SEC’s Hester Peirce: X Hacker Seized on ‘Problematic’ ETF Approach

The SEC sparked unnecessary anticipation for a Bitcoin ETF, Commissioner Hester Peirce said

By: André Beganski

January 23, 2024


The Securities and Exchange Commission is determined to figure out how its X account was compromised this month in the run-up to the approval of several spot Bitcoin ETFs. But the blunder can’t be placed solely on bad actors, according to SEC Commissioner Hester Pierce.

America’s financial watchdog must assume some responsibility for the debacle, Peirce told Coinage in a Monday interview. While the compromised post — which falsely announced spot Bitcoin ETFs had won regulatory approval a day early — calls the agency’s operational security practices into question, Peirce said the situation shouldn’t have been a market-moving opportunity in the first place.

“We wouldn't have been in this place where someone would even think to do something like that, or where it would be worth the time of someone to do something like that, [if] we hadn't built up so much attention on these approvals,” she said. “I think, in this instance, we really created that problem.”

The false post from the SEC’s X account caused $90 million in liquidations as the fake news spread and Bitcoin later fell on the regulators’s mea culpa. The lapse in the SEC’s social media security then sparked an outcry among some lawmakers on Capitol Hill, who accused the agency of holding companies it regulates to security standards it failed to abide by itself.

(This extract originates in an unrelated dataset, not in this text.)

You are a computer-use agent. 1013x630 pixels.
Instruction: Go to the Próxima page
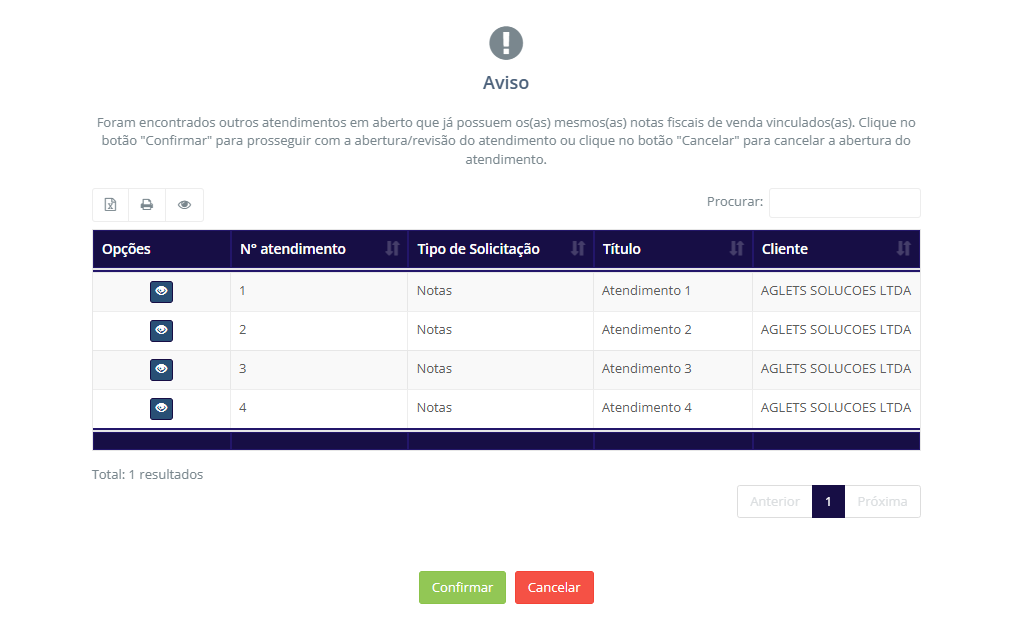pyautogui.click(x=882, y=502)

SEC Commissioner Hester Perice joined Coinage for an exclusive interview on the internal power struggle over regulating crypto at the SEC.
SEC Commissioner Hester Perice joined Coinage for an exclusive interview on the internal power struggle over regulating crypto at the SEC.

On Monday, the SEC said it’s still working with a litany of law enforcement agencies to get to the bottom of Jan. 9, but also found that multi-factor authentication (MFA) was disabled on the SEC’s X account this past July. Due to issues accessing the account, the function was disabled by X Support at the SEC’s behest, but the feature wasn’t turned back on until after the SEC’s X account was compromised this month, the regulator said in a written statement.

The agency fell victim to a SIM swap attack that’s all too familiar in crypto, the SEC said. Allowing an unauthorized party to gain access to a victim’s phone number, the tactic has been used to clean out crypto accounts on centralized exchanges. The SEC said it’s still investigating how the compromiser knew the SEC’s X account was tied to the phone number targeted.

The SEC could have saved itself the trouble if it had treated spot Bitcoin ETF hopefuls like any other applicant of an exchange-traded product, Pierce said. Dragging its feet for a decade before spot Bitcoin ETFs were approved, she said the SEC shouldn’t have put itself in a position where so much suspense defined the final stretch.

“We could have avoided [it] by just using our regular approach of dealing with exchange-traded product applications,” she said. “I do think that's quite problematic for us to be part of building so much anticipation around one regulatory decision deadline.”